> _TEXTAUSZUG_
%%
Der technisch brillante BMW i3 bewies an der Schwelle zur Massen-E-Mobilität, was nur wenige nicht wussten: Der große Aufriss um ein kleines Auto lohnt nicht.

Der i3 war effizient, er war auch nachhaltiger als alles, was BMW bis dahin gebaut hat. Andererseits bestätigte er auf den Punkt die Befürchtungen der Konservativen im Management, dass man damit den Aufwand viel zu weit treiben würde. BMW machte alles anders und verdiente dadurch mit diesem Auto über die gesamte Produktionszeit nicht wirklich Geld. Der Technologieträger und die investierten Milliarden erteilten immerhin ein paar Lektionen. Die wohl ironischste Konsequenz: Sein Nachfolger Mini Electric ist alles, was der i3 vermeiden wollte. Er ist ein konventionelles Auto, umgebaut auf Elektroantrieb.
%%
> _DATENABSCHNITT_
%%
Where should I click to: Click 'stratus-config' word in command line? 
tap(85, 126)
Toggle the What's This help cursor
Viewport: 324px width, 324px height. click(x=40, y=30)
%%
> _ARBEITSAUFTRAG_
Gibst du den Auszug über den BMW i3 weiter oben vollständig und wortgetreu zurück?

> _ERGEBNIS_
Der technisch brillante BMW i3 bewies an der Schwelle zur Massen-E-Mobilität, was nur wenige nicht wussten: Der große Aufriss um ein kleines Auto lohnt nicht.

Der i3 war effizient, er war auch nachhaltiger als alles, was BMW bis dahin gebaut hat. Andererseits bestätigte er auf den Punkt die Befürchtungen der Konservativen im Management, dass man damit den Aufwand viel zu weit treiben würde. BMW machte alles anders und verdiente dadurch mit diesem Auto über die gesamte Produktionszeit nicht wirklich Geld. Der Technologieträger und die investierten Milliarden erteilten immerhin ein paar Lektionen. Die wohl ironischste Konsequenz: Sein Nachfolger Mini Electric ist alles, was der i3 vermeiden wollte. Er ist ein konventionelles Auto, umgebaut auf Elektroantrieb.